[Try it]
According to the film review, what does the investment group from Tokyo propose to build above the village of Harasawa?

Takumi (Hitoshi Omika) lives off of the land with his young daughter Hana (Ryo Nishikawa) on the fringes of a village called Harasawa. The region, close to the mountainous apexes of Japan, survives thanks to a natural spring which Takumi gathers water from to distribute among the townsfolk. An investment group from Tokyo threatens to upend this harmony by proposing a glamping site above the settlement. Thus the town meeting, where a pair of ill-equipped talent agency recruits – Takahashi (Ryuji Kosaka) and Mayuzumi (Ayaka Shibutani) – find themselves lost in the face of the locals’ reasonable concerns about the rush-job presentation, particularly pollutant run-off from a cost-effective septic tank.

It might not sound like high-drama, but having bedded us into this world quietly, the unfolding clash has credence and consequence. Most keenly the community presented here recalls the one found in Kelly Reichardt’s (underrated) eco-thriller Night Moves, and the tone of the piece is kindred to that film, minus the Hitchcockian suspense angle. Yet Hamaguchi feathers in some canny disquiet via Eiko Ishibashi’s spidery score (which features contributions from Jim O’Rourke). It trembles beneath the picture and occasionally provides a kind of jump-scare when it bottoms out before a scene has ended, leaving the viewer feeling precariously suspended. It’s a sonic precursor to the sudden shunt of the more menacing finale.

Hamaguchi’s celebrated Drive My Car burrowed into the world of Chekhov, sometimes for lengthy periods, and Evil Does Not Exist presents some playful red herrings surrounding his most famous motif; the gun on the wall. Early on we hear the cracking reports of distant rifle fire from deer hunters some miles away, and that threat gets back-pocketed for later. The last act also seems peppered with omens. A tale of deer fighting back. A slice of red across an open palm from an injury in the woods. An ice hole in a frozen lake. All feel like harbingers, and we come to feel at the mercy of Hamaguchi. Which will he weaponise? One? All?

EDNE

Overall Evil Does Not Exist works like a trap, snapping shut only in its last moments, providing a stark warning about pushing communities too far, cornering folk with no recourse to protect themselves. There isn’t so much evil here as laziness. The company behind the glamping project aren’t trying to harm the people of Harasawa intentionally, rather they’re not thinking of them at all, reacting instead to deadlines for subsidies. Pressures of commerce, that unending and abstract devil.

On the journey Hamaguchi relaxes into some Lynchian time-stretching sequences. Little oases within his modest but captivating narrative. So it’s perfectly fine to spend minutes watching Takumi chop wood, or to take a languid ride in the backseat as Takahashi and Mayazumi discuss dating apps. This latter feathers in character and contrast, revealing the relative pace of their urbanised lives. Evil Does Not Exist turns out to be something of a three-way character piece between these two and Takumi. All three actors excel, but it is Omika who feels like the movie’s stoic mascot, reminiscent of Lee Kang-sheng in so many of Tsai Ming-liang’s films; a quietly intense presence who makes any activity inherently interesting.

There’s also some sly humour from Hamaguchi here. In terms of form and little experiments with the camera and framing, and particularly a scene in which he presents the film’s only truly loathsome character positioned in blithe mimicry of some wall-art directly behind him. Through this the impatient capitalist is mocked. Hamaguchi smirks, reaffirming his position.

The end may confound some (though perhaps not nearly as much as the aforementioned Mungui’s), but it also feels in some way strangely inevitable. Amid a dark panic redolent of György Fehér’s 1990 masterpiece of rural malaise Twilight, frustration and opportunity coalesce into a moment of action that’s only tragic. We are left in the audience as phantom spectators. Invisible deer caught in Hamaguchi’s headlights.

9 of 10

*I actually really like David Ehrlich and don’t get the hate that often flies his way. Go watch all of his end of year Top 25 video countdowns right now.

[Dataset]
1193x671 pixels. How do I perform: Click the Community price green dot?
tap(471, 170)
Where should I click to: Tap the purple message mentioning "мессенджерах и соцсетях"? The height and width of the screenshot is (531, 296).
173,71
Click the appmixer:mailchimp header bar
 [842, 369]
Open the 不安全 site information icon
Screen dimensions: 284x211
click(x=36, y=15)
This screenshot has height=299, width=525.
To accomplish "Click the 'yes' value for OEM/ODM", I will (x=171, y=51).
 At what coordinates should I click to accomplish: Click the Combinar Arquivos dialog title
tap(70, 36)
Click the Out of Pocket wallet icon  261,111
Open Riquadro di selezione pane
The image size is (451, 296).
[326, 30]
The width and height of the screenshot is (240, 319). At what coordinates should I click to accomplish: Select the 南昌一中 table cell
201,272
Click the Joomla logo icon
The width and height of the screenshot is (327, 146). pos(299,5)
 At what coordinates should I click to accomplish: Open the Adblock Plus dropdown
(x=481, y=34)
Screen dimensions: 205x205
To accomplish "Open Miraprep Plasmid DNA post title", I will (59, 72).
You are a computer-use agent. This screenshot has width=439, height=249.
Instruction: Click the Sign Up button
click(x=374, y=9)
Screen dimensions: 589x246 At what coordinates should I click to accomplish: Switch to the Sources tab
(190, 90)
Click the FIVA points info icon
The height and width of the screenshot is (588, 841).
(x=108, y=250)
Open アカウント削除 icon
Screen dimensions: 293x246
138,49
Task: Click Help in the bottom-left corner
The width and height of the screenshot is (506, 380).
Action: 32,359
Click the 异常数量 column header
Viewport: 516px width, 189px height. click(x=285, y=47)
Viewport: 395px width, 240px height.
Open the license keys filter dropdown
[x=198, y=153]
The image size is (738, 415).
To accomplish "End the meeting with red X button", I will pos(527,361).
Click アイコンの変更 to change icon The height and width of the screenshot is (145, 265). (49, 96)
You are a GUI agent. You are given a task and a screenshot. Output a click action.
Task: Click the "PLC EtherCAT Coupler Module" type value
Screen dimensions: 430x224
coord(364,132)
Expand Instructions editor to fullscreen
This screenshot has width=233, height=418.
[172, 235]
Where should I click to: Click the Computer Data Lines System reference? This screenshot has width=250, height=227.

[Exercise answer]
A glamping site.